Como se vê, muita actividade, sem dúvida interessante, mas longe da guerra mais dura. Por isso não tenho muitas histórias para contar que possam aproximar-se sequer daquelas que tão bem têm sido retratadas pelos nossos tertulianos, dando-nos conta das angústias, dos medos, da coragem, do altruísmo, da camaradagem, até também de coisas menos próprias, por vezes com tanta intensidade e realismo que nos fazem reviver esses climas e nos transportam para esses locais e ambientes.

Prometo que irei buscar ao meu baú de memórias algumas coisas para partilhar com a Tertúlia (porque, apesar de tudo, também tenho alguns epidódios que merecem ser relembrados) mas ficarão para depois do nosso encontro, pois espero que ele também me sirva para reavivar nomes (os nomes, principalmente, vão ficando nublados...) e ordenar acontecimentos e datas para não dar indicações erradas.

Um grande abraço e até breve!

Hélder Sousa

__________

Notas de L.G.:

(1) Vd. post de 11 de Abril de 2007 > Guiné 63/74 - P1652: Tertúlia: Três novos candidatos: José Pereira, Hélder Sousa e Jorge Teixeira

(...) "Chamo-me Hélder Valério de Sousa, vivo actualmente em Setúbal, fui Furriel Miliciano de Transmissões, do STM, cumprindo a comissão de serviço na Guiné entre 9 de Novembro de 1970 e 10 de Novembro de 1972, tendo estado cerca 7 meses em Piche (contemporâneo do BCAV 2922) e o resto da comissão ao serviço do Centro de Escuta e de Radiolocalização do Agrupamento de Transmissões da Guiné.


(2) Além de Ramalho Eanes, na REP.ACAP (Repartição de Assuntos Civis e Acção Psicológica), chefiada pelo então major Lemos Pires, trabalhava também, na época, o Cap Otelo Saraiva de Carvalho, então na sua 3ª comissão se serviço no Ultramar... Vd.

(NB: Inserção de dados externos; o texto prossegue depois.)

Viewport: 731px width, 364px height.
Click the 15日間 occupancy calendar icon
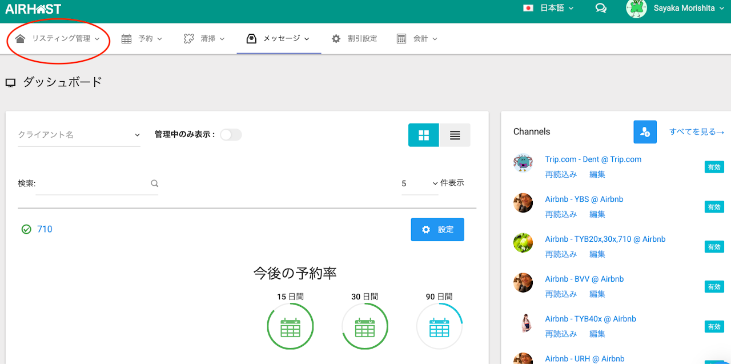tap(290, 327)
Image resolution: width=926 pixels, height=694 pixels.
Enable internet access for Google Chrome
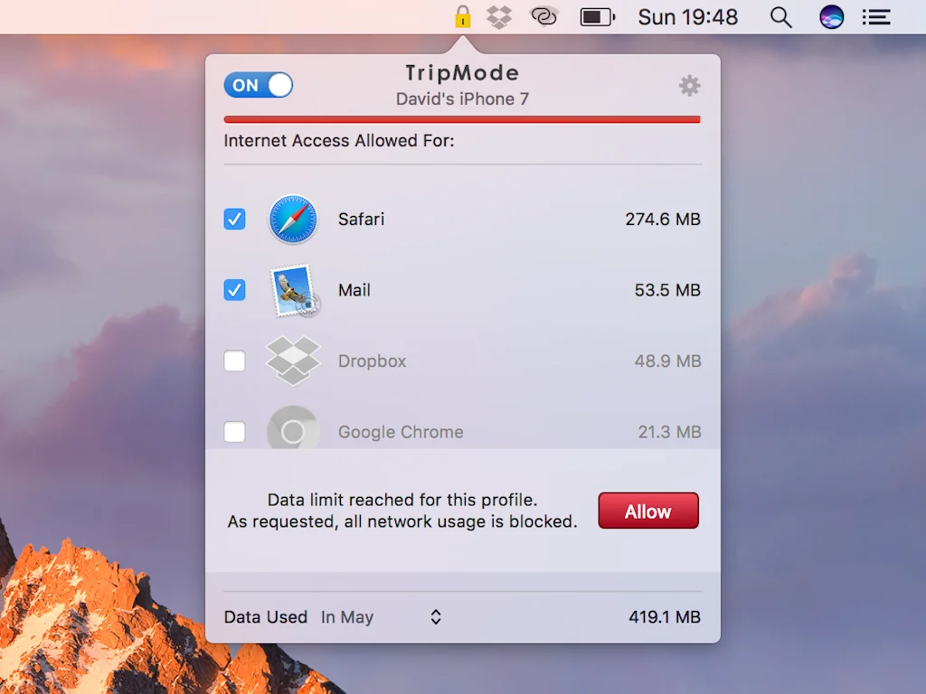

Autobiografia de Otelo, publicada esta semana no JL - Jornal de Letras, Artes e Ideias, nº 954, de 25 de Abril/8 de Maio de 2007.

(...) "Nela foi meu subordinado um 1º cabo com piada, chamado Camacho Costa, que me acompanhou numa tournée que promovi pela Guiné como militares-artistas ali em serviço, fazendo ele a apresentação e a locução dos espectáculos. E para a repartição recrutei um outro 1º cabo em serviço, como escriturário, no Batalhão de Engenharia de Bissalanca e que eu soube fazer locução de profissão na vida civil. Chamava-se João Paulo Dinis, e pouco tempo depois,seria por mim de novo recrutado para o desempenho de importante missão na noite de 24 de Abril de 74" (...)(Excertos de: Autobiografia - Otelo Sariava de Caravalho: Era uma vez um português de 2ª classe. In: JL, 25 de Abril/8 de Maio de 2007, p. 7). (Negritos do editor do blogue).